WHAT YOU HAVE TO DO:
State how many lines of the records include the word "with"; the reply is that number alone.

DATA RECORDS:
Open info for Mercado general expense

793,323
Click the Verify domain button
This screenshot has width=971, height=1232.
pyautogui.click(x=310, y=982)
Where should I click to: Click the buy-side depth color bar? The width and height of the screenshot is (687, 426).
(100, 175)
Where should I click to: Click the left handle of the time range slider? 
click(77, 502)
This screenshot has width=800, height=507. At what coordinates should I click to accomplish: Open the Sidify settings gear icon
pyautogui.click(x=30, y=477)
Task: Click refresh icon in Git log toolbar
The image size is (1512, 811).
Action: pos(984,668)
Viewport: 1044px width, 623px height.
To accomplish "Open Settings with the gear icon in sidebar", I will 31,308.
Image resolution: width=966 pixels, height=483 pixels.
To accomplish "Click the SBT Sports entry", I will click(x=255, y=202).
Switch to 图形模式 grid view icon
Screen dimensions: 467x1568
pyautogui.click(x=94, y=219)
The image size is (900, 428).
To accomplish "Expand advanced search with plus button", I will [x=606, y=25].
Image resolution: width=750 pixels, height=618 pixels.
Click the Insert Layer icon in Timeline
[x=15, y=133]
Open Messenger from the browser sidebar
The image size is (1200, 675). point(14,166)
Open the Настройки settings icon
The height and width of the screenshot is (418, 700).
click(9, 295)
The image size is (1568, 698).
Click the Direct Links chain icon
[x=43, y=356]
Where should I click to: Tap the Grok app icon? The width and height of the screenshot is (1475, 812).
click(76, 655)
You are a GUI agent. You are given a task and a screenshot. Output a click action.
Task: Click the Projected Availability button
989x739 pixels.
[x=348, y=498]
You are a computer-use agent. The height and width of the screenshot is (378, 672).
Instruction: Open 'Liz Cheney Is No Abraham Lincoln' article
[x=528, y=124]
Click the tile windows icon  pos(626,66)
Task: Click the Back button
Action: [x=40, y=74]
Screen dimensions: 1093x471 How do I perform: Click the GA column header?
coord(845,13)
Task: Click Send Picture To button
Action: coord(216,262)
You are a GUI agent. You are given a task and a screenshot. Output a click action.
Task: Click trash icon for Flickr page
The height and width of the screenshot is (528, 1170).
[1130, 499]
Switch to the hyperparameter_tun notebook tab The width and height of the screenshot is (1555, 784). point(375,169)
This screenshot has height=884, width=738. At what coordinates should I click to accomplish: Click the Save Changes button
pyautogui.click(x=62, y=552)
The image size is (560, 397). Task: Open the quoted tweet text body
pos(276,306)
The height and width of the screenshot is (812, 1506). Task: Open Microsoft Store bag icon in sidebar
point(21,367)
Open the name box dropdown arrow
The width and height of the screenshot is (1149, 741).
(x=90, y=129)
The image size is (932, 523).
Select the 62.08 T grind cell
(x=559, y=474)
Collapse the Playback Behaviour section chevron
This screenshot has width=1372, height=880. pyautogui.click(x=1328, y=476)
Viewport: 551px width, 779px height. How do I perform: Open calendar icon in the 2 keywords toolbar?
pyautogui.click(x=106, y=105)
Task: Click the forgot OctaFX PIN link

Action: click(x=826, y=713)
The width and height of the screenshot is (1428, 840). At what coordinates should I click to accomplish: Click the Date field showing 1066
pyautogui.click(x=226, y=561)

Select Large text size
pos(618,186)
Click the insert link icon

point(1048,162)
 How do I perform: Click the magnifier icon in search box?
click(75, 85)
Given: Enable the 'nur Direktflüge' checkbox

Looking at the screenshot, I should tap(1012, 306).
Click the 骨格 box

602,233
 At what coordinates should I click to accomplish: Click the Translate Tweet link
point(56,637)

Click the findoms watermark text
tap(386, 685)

WRITTEN SOLUTION:
2